Border Hideout, 3:17 AM
The shelter was small, hidden among mist-covered hills and scars left by past bombings. Silence hung heavy, broken only by the faint static of a military radio that had been hastily shut off. The generator breathed like a wounded animal — labored and uneven.
You sat in the corner of the worn-out couch, holding a cup of cold coffee. Your hands were still shaking, not from the cold, but from what you had left behind on the last mission. His name echoed in your mind since you'd arrived: Mark.
He entered the room with tense shoulders, wearing only a black t-shirt and the kind of tired eyes that had seen more secrets than he ever let on.
"Are you okay?" he asked, his voice low, as if silence were part of the shelter’s foundation.
You hesitated. Looked at him for a second too long.
"Do you really think anyone on this fucked-up mission is still okay?"
Mark lowered his eyes, and for the first time since it all began, he didn’t try to be the commander. Or the cold man from the CIA. Just Mark. Just someone too broken to admit he was scared.
He stepped closer, crouching to your level.
"I should’ve listened to you when you said it was an ambush." The guilt was carved into his words. "But I... I couldn’t risk you.
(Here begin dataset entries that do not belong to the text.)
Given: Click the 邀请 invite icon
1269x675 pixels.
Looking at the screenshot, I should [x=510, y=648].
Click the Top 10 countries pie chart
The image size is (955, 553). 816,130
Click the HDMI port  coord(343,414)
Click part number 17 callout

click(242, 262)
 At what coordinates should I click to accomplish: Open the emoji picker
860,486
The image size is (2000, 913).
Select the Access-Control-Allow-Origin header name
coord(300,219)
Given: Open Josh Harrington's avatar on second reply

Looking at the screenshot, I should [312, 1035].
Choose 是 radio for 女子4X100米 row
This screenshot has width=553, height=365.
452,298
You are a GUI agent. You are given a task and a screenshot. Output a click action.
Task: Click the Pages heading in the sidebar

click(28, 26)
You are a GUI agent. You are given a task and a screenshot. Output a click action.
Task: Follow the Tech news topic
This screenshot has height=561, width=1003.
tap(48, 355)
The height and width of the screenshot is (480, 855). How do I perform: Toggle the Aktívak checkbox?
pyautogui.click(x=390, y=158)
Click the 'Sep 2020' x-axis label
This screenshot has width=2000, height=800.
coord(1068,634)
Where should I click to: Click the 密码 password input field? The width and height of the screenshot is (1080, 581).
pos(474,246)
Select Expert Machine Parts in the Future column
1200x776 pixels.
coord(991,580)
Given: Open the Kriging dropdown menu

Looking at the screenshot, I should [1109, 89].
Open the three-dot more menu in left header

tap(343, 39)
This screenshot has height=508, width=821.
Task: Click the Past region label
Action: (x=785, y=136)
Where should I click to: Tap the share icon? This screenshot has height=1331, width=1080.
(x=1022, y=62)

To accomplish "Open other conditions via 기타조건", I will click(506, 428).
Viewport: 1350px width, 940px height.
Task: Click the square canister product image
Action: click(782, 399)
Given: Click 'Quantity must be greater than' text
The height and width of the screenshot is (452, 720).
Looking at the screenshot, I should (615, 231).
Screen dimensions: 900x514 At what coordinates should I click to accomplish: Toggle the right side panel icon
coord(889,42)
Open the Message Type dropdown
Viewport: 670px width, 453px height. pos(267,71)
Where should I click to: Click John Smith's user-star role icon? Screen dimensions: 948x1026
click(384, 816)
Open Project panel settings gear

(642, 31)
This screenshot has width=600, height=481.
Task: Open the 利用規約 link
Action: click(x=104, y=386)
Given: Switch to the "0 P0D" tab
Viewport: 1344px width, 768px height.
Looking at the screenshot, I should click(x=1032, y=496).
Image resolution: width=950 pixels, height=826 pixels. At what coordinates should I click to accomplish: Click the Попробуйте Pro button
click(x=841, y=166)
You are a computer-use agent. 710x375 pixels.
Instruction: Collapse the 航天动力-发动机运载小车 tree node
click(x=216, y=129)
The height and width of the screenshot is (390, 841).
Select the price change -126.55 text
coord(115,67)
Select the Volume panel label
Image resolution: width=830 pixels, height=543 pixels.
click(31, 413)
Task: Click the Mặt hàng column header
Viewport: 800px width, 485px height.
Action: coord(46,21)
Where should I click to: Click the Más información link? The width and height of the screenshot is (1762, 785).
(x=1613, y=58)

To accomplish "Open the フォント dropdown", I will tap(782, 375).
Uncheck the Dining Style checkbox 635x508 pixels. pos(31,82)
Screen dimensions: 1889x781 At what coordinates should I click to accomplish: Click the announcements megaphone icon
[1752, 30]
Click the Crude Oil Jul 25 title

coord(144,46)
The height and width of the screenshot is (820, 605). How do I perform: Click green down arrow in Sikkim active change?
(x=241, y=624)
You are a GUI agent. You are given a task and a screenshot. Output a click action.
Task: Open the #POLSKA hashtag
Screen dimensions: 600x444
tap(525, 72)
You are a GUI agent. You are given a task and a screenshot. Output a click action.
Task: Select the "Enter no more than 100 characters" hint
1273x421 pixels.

Not again."
You wanted to yell, to punch him, to blame him for everything. But there was something in his eyes — that mix of regret and dangerous affection — that stopped you.
"You used me, Mark. For intel. To keep the mission alive. How long are you going to pretend that doesn’t matter?"
He reached out, then froze halfway, like touching you would burn.
"It wasn’t pretend. None of this was pretend with you."
Anger burned, but beneath it was something worse — the urge to believe him. To believe that in the middle of codes, gunfire, and distrust, he really did care.
You stood, facing him close.
"Then prove it. Not with words. With choices."
He looked back at you, close enough for you to feel his breath against yours. The tension wasn’t just about what you’d lived through. It was about everything you hadn’t said.
"I’m here, aren’t I?" he whispered. "I chose to stay. With you."
And in that moment, while the world fell apart outside, time stopped. There were no missions. No country. No guilt.
Just the two of you. And the dangerous truth that, no matter how much he tried to deny it, Mark Meachum had started to fall — and fall hard — for you.